**Provided data**

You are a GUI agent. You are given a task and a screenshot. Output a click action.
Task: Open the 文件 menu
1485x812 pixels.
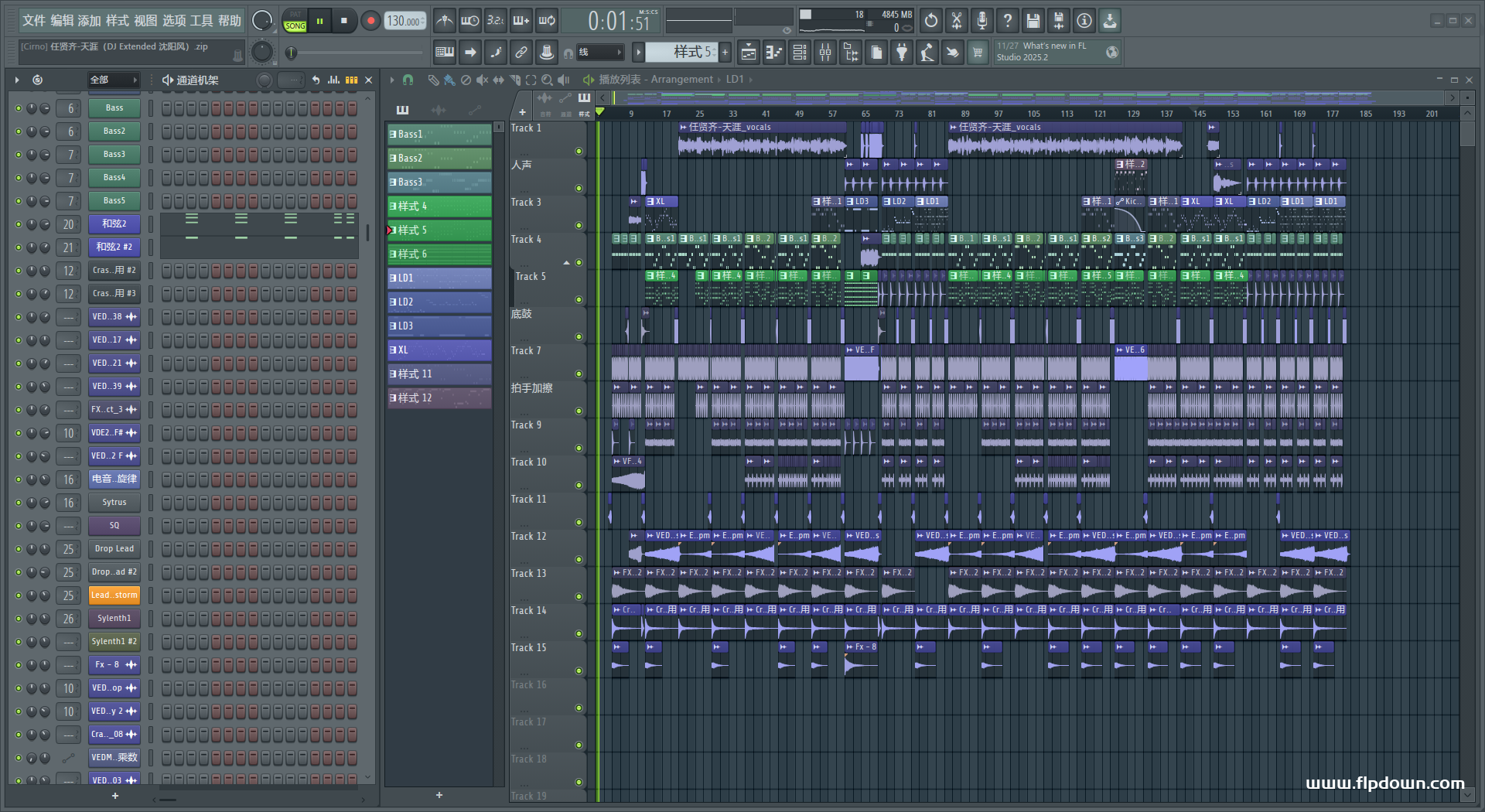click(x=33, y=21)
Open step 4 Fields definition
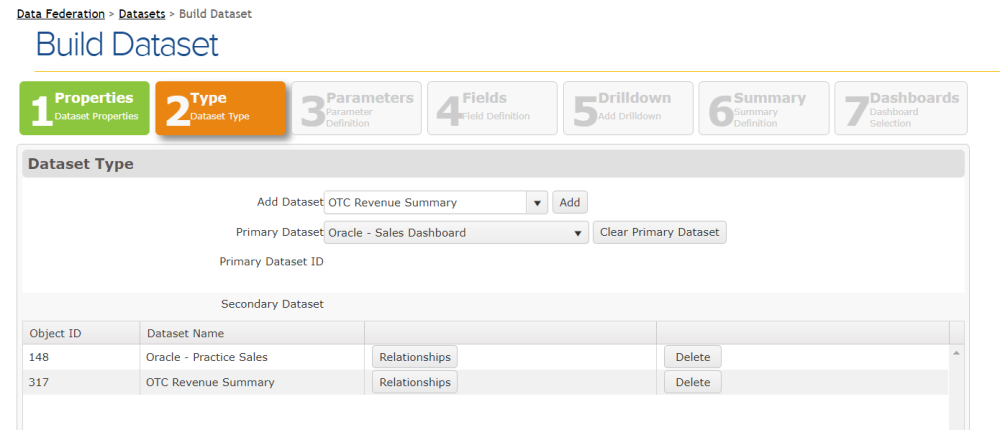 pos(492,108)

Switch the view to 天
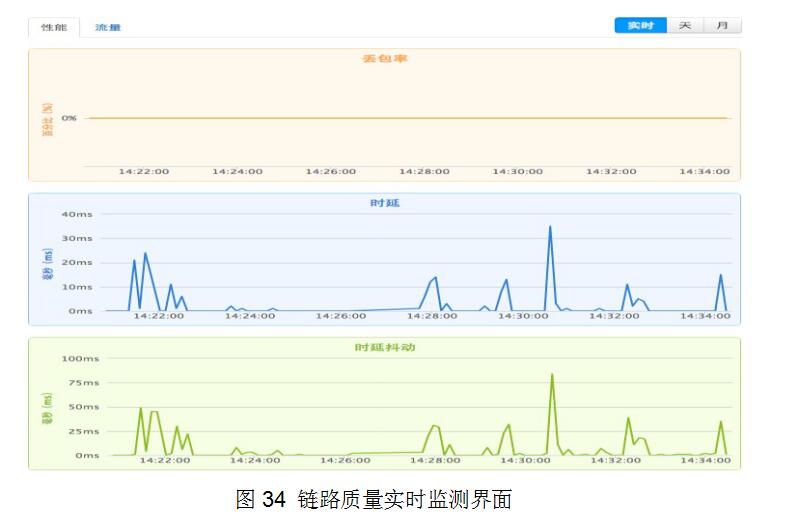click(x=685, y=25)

==

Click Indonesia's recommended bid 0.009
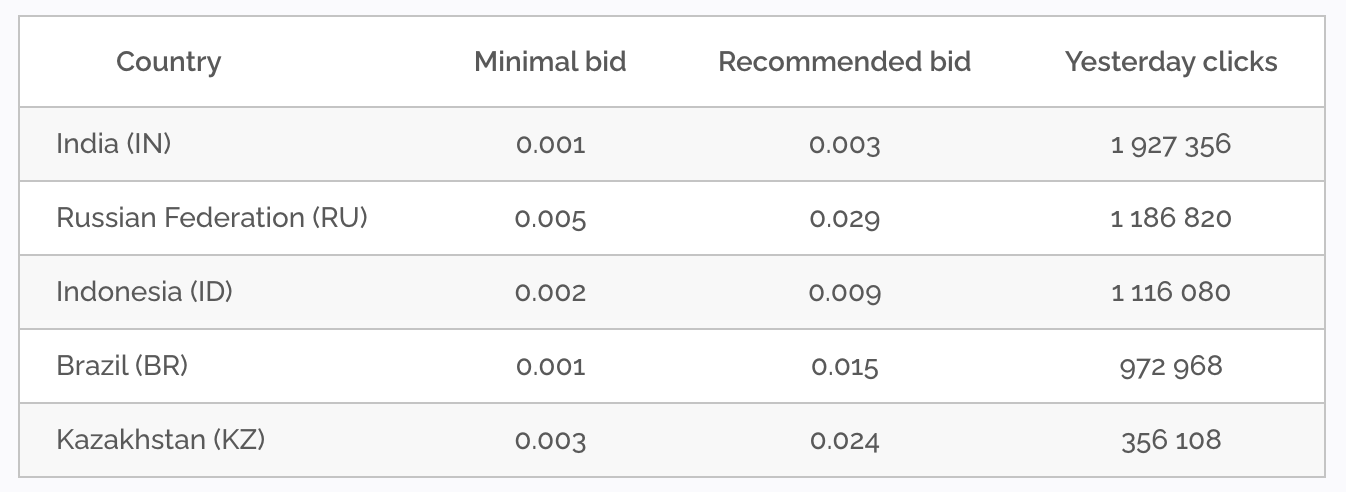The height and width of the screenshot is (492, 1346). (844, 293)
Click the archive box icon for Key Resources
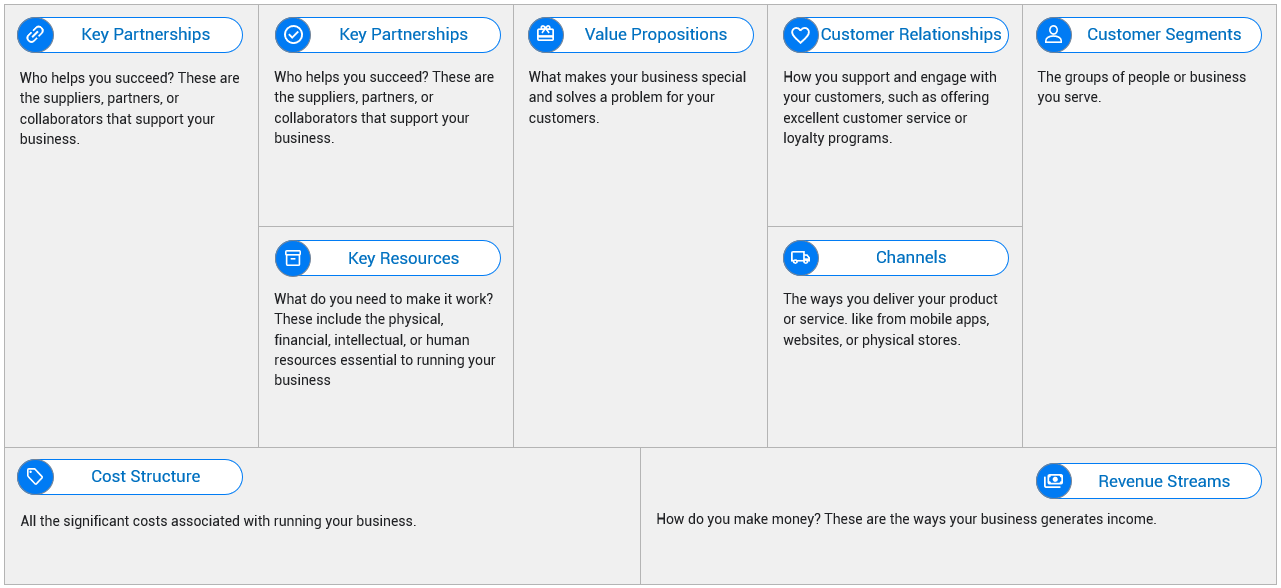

--

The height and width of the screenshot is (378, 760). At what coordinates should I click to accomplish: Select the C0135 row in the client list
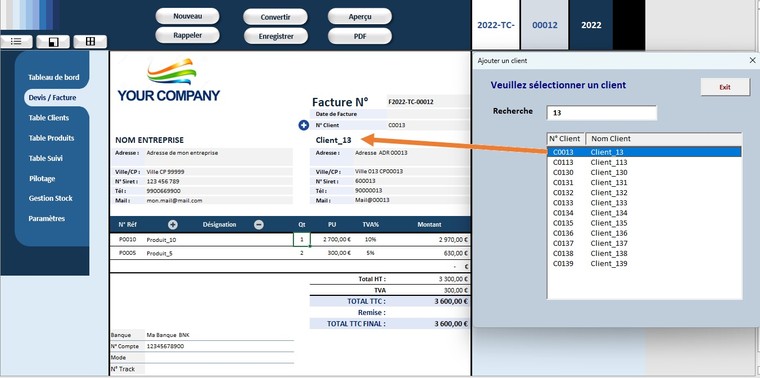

**What the exercise asks**
Using the listing above, repeat word for word each line from the one with "Click Indonesia's recommended bid 0.009" down to the one with "Click the archive box icon for Key Resources", both included. Omit all pictures.

**Task output**
Click Indonesia's recommended bid 0.009
The height and width of the screenshot is (492, 1346). (844, 293)
Click the archive box icon for Key Resources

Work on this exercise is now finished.